Similar to the update process of question from Equation 17- 21, the update process of semantic schema $\bar{\mathbf{s}}^{(l+1)}$ takes $\mathbf{\hat{e}}^{m\times n}$ as attention score and $\mathbf{q}^{(l)}$ as attention value. We can see that we only use the augmented abstract schema to update the question representation. In this way, the domain information contained in question representation will be removed. The update process of the abstract schema $\bar{\mathbf{a}}^{(l+1)}$ is the same as the semantic schema updating, where their attention weight $\mathbf{\hat{e}}^{m\times n}$ on the question $\mathbf{q}^{(l)}$ is shared. Noting that the input of attention operation for the abstract schema is the augmented abstract representation $\hat{\mathbf{a}}$ .

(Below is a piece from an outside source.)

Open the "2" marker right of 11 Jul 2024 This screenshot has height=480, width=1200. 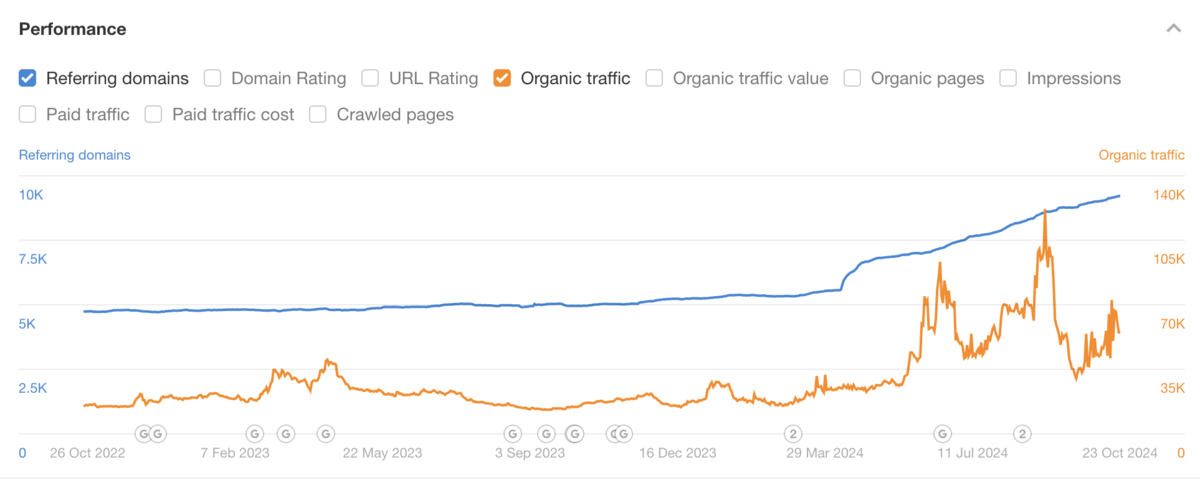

Character Encoding We have used the projection attention mechanism to update the three kinds of vectors. Then, we combine the characters of schema and NL question and continue encoding schema and question with ${\rm R}\textrm{-}{\rm GCN}(\cdot)$ function and $\mathop{\rm Transformer}(\cdot)$ function respectively, as shown in Fig. 2.,

$\displaystyle\mathbf{a}^{(l+1)}$	$\displaystyle=\mathop{\rm R\textrm{-}GCN}(\bar{\mathbf{a}}^{(l+1)},G),$	(23)
$\displaystyle\mathbf{s}^{(l+1)}$	$\displaystyle=\mathop{\rm R\textrm{-}GCN}(\bar{\mathbf{s}}^{(l+1)},G),$	(24)
$\displaystyle\mathbf{q}^{(l+1)}$	$\displaystyle=\mathop{\rm Transformer}(\bar{\mathbf{q}}^{(l+1)}).$	(25)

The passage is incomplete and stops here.